At that time, Griot owned Hat City Kitchen in Orange, and Cooper was moonlighting as a soundman there. “He brought up the idea of doing an independent project,” says Griot. “And I told him, ‘Yeah, I’m into it. But the minute we become a cover band, I’m quitting, because that’s not what I want to do.’ ”
The band’s name — evoking the idea of adult men whose world view have been shaped by their decades as blues musicians — was inspired by the title of Amiri Baraka’s 1963 book, “Blues People: Negro Music in White America,” which Griot had read.
“I saw that this group of four African American men really had some stories to tell,” he says, “and we were just beginning to tell our stories through lyrics and stuff. I was looking for something special. I looked over at my bookcase and I saw the book. I was like, ‘Oh! Blues People. That seems kind of poignant and apropos.’ And when I brought it to Kelton, he was like, ‘Of course.’ It was almost self-explanatory. It was perfect.”‘
Griot, who has a lot of experience in the business side of the music industry, does most of the behind-the-scenes organizing, while the musical leadership is “kind of a shared thing, mostly between Kelton and myself,” he says. The two also have done most of the group’s songwriting, though Lake contributes to that as well.
The band has not done extensive touring yet. They focused on writing and recording during the first year of the pandemic and started to play locally once venues started reopening.
They plan to release an album in the fall with the hope that that, and the Blues Challenge, will take them to the next level. Griot figures that whether or not they win in Memphis, they will have a chance to make an impression on club bookers and festival promoters and record label executives.
────────────────
> [Task requirements]
1) Repeat the passage about the band Blues People word for word, everything from "The band has" down to "venues started reopening.".
2) In the passage about the band Blues People, which book inspired the band's name?
────────────────
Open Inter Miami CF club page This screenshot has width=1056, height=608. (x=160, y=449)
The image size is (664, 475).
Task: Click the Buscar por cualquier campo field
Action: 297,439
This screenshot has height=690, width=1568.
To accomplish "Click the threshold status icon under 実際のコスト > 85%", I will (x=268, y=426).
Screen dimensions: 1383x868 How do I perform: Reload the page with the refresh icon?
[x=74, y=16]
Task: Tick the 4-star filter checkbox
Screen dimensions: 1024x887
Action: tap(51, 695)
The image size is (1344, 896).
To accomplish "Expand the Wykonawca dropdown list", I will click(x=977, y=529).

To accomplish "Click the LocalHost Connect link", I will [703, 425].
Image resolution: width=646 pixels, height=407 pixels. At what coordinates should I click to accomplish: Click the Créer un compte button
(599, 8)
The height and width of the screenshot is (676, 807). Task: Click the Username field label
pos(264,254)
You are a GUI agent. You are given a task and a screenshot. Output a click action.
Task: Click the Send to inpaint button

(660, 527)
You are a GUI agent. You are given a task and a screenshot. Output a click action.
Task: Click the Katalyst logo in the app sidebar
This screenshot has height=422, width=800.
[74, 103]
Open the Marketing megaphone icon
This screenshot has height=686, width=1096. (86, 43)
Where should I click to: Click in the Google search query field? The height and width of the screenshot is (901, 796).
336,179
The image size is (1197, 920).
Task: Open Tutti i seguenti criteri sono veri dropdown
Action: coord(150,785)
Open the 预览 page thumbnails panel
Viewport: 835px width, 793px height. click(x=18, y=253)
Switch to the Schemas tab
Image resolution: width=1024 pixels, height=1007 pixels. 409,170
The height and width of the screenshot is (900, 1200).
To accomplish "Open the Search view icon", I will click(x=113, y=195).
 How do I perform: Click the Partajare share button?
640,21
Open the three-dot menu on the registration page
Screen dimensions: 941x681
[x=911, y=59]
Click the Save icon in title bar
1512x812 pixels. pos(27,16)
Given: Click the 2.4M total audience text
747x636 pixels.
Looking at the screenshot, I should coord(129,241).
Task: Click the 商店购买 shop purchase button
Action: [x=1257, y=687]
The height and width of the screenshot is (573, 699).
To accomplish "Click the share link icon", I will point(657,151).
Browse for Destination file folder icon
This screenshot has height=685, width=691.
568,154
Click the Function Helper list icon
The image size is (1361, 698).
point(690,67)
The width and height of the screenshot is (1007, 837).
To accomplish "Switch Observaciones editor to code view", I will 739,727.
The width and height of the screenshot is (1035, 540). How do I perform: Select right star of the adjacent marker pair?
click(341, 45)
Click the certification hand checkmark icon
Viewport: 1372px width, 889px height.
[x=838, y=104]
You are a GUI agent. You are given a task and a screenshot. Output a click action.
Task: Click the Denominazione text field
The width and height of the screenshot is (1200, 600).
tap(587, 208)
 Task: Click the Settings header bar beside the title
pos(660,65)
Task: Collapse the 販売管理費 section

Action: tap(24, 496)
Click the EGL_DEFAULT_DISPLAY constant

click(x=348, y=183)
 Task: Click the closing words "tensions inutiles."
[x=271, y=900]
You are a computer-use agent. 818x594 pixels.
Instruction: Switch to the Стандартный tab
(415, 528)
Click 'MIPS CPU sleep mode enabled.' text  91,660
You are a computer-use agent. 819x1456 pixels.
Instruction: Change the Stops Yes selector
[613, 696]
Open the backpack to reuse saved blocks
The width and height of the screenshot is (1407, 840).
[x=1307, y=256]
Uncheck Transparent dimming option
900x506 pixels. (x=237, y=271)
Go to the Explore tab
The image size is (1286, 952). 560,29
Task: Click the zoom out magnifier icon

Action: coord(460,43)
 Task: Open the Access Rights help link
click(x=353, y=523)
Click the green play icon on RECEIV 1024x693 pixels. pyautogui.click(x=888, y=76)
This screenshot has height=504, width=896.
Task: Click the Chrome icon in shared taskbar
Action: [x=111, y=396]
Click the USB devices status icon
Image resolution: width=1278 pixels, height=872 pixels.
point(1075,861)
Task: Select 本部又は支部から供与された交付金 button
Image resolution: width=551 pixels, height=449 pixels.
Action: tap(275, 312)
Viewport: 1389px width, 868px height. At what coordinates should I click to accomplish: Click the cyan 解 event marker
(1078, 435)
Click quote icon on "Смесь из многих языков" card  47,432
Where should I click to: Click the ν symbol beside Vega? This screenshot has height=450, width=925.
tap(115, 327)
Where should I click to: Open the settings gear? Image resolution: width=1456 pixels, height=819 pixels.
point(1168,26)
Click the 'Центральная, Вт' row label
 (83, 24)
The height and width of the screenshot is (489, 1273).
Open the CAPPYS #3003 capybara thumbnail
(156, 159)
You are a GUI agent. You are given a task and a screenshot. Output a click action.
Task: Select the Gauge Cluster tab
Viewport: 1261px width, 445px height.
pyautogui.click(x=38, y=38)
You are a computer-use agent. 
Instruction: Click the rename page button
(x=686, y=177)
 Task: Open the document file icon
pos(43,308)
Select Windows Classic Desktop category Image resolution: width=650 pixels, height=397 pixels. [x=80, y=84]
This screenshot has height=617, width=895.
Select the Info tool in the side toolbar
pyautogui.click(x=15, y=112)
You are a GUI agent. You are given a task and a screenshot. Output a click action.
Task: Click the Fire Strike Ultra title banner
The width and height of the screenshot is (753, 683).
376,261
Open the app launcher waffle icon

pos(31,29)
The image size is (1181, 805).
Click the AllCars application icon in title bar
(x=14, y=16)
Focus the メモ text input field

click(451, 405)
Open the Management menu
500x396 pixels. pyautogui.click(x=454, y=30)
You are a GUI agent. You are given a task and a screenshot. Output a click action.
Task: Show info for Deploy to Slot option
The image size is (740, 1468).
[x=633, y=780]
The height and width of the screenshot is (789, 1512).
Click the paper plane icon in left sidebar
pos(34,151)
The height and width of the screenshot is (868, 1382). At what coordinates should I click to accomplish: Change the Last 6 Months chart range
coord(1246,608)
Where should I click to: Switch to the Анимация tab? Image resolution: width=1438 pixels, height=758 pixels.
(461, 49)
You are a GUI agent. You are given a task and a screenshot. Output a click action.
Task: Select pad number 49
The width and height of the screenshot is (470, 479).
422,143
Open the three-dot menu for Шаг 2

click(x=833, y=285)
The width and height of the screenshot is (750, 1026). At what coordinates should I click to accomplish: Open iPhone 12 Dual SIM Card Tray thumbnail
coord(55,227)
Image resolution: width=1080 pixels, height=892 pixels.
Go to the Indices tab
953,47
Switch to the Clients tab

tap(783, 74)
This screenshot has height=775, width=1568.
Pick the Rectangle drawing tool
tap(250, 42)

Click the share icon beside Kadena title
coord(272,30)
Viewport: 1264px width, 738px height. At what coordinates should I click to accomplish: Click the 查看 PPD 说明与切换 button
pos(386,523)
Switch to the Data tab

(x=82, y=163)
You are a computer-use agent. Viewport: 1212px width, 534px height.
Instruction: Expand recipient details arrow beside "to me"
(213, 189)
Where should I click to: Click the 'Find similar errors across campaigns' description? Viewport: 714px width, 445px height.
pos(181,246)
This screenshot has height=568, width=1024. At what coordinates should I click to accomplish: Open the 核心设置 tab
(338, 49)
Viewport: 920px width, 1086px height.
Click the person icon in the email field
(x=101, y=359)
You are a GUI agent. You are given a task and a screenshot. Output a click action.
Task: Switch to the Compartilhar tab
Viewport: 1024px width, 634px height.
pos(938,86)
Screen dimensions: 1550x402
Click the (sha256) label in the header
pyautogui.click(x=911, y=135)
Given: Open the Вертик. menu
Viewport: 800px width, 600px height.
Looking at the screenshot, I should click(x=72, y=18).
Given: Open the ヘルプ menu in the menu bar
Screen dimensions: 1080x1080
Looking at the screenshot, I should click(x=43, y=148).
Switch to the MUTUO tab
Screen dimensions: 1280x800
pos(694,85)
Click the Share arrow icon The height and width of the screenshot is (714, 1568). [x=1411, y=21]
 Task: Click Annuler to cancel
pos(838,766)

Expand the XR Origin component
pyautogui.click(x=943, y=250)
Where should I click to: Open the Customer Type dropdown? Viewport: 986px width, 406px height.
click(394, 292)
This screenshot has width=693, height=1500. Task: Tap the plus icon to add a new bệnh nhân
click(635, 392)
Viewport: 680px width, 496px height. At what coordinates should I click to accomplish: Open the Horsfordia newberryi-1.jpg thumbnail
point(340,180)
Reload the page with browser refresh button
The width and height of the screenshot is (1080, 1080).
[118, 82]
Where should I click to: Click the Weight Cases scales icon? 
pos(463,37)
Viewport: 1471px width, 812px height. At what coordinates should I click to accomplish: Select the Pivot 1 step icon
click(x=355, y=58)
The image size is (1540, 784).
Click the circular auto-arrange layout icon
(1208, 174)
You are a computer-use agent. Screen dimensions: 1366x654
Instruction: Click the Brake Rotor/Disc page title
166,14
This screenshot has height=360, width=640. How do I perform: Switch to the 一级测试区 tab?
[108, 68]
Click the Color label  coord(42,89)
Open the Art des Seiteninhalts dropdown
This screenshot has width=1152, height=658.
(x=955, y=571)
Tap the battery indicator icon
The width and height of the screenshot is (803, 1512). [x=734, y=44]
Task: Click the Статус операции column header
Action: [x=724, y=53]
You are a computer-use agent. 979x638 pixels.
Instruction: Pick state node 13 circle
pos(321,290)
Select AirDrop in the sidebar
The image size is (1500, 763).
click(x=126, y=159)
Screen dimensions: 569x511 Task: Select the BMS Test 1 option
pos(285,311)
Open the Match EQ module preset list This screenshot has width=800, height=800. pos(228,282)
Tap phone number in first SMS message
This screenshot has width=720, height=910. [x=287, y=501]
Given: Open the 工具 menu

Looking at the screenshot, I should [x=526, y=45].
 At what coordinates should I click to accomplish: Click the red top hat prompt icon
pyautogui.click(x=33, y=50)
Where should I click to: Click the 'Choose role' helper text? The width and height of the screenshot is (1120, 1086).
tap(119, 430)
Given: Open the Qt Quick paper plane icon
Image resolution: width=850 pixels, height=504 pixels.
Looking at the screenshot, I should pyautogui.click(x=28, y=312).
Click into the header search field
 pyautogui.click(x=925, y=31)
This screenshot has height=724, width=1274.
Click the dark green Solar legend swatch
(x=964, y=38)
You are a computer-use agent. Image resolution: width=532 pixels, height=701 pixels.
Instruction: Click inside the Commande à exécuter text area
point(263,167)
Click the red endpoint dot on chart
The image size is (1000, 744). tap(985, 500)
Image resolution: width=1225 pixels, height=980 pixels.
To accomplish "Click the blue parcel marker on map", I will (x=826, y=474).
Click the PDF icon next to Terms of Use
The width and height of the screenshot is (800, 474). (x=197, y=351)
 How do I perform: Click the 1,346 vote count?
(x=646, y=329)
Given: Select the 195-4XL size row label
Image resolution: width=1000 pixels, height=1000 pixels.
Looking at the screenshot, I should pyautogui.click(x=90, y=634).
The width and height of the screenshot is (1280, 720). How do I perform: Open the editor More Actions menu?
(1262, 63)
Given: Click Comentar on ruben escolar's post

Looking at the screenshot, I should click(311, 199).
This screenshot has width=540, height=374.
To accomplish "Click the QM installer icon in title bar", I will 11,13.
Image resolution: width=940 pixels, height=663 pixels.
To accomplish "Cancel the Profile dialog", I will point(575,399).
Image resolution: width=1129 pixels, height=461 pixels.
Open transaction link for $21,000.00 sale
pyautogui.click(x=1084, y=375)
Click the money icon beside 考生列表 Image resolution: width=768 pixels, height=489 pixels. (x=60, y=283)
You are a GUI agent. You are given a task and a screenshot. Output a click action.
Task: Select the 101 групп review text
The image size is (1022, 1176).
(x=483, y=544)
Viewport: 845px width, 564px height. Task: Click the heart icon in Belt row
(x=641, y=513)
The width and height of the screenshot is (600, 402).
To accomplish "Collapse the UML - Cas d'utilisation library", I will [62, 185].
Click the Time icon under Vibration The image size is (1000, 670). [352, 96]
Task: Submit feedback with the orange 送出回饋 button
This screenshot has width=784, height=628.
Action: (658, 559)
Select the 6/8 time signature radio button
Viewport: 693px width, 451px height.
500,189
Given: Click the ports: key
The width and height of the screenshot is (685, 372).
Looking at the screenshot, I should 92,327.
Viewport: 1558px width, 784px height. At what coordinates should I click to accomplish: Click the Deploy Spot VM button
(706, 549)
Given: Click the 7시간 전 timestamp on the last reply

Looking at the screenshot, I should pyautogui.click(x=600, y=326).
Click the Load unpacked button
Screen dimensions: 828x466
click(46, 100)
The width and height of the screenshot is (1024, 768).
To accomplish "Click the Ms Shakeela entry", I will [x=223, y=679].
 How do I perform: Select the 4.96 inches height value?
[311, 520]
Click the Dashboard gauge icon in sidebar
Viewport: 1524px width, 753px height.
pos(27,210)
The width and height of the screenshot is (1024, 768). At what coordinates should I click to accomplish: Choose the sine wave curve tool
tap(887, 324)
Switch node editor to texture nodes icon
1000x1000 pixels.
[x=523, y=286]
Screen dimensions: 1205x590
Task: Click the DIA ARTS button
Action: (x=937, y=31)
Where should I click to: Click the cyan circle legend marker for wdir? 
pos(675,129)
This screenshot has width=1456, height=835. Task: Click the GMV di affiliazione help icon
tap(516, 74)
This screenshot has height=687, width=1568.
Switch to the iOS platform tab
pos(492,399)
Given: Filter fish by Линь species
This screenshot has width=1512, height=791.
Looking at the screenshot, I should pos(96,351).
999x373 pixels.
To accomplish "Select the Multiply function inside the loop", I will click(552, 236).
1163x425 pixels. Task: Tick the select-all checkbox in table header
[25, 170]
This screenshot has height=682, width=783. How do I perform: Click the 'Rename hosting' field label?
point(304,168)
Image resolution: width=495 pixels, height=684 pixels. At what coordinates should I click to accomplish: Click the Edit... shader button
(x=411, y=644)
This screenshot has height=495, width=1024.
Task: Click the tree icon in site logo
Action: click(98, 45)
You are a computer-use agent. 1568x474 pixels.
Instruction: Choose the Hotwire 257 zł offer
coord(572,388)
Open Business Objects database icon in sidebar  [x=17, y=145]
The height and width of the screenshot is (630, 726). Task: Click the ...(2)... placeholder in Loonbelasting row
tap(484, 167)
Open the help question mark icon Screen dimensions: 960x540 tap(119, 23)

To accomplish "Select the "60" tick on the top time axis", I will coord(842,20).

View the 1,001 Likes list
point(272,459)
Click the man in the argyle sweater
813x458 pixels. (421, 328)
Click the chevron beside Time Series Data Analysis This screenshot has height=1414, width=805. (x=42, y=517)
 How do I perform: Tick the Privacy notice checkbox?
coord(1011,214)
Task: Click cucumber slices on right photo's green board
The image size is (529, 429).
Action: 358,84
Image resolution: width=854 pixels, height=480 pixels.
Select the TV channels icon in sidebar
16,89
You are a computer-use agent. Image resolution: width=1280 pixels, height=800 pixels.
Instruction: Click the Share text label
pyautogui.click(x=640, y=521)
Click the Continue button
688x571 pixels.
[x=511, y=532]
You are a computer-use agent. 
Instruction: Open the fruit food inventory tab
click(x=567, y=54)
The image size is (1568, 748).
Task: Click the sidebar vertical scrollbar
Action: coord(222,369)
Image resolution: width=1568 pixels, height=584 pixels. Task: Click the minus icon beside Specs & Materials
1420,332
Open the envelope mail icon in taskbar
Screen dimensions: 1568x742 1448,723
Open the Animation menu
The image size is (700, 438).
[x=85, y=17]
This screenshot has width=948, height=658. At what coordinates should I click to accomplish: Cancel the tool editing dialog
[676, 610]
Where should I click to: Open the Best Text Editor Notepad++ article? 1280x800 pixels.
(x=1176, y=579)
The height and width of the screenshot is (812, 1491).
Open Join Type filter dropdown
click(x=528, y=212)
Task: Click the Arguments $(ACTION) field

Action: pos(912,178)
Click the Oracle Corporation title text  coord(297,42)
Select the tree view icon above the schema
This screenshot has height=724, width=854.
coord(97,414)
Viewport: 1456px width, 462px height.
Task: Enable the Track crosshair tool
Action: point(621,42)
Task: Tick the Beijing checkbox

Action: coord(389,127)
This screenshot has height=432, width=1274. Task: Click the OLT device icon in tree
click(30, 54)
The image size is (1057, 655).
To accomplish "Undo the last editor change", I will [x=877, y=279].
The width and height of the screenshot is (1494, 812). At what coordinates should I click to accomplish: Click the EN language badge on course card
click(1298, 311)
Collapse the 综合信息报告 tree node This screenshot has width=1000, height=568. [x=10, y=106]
────────────────
> [List of answers]
1)
The band has not done extensive touring yet. They focused on writing and recording during the first year of the pandemic and started to play locally once venues started reopening.

2) Amiri Baraka's 1963 book, "Blues People: Negro Music in White America."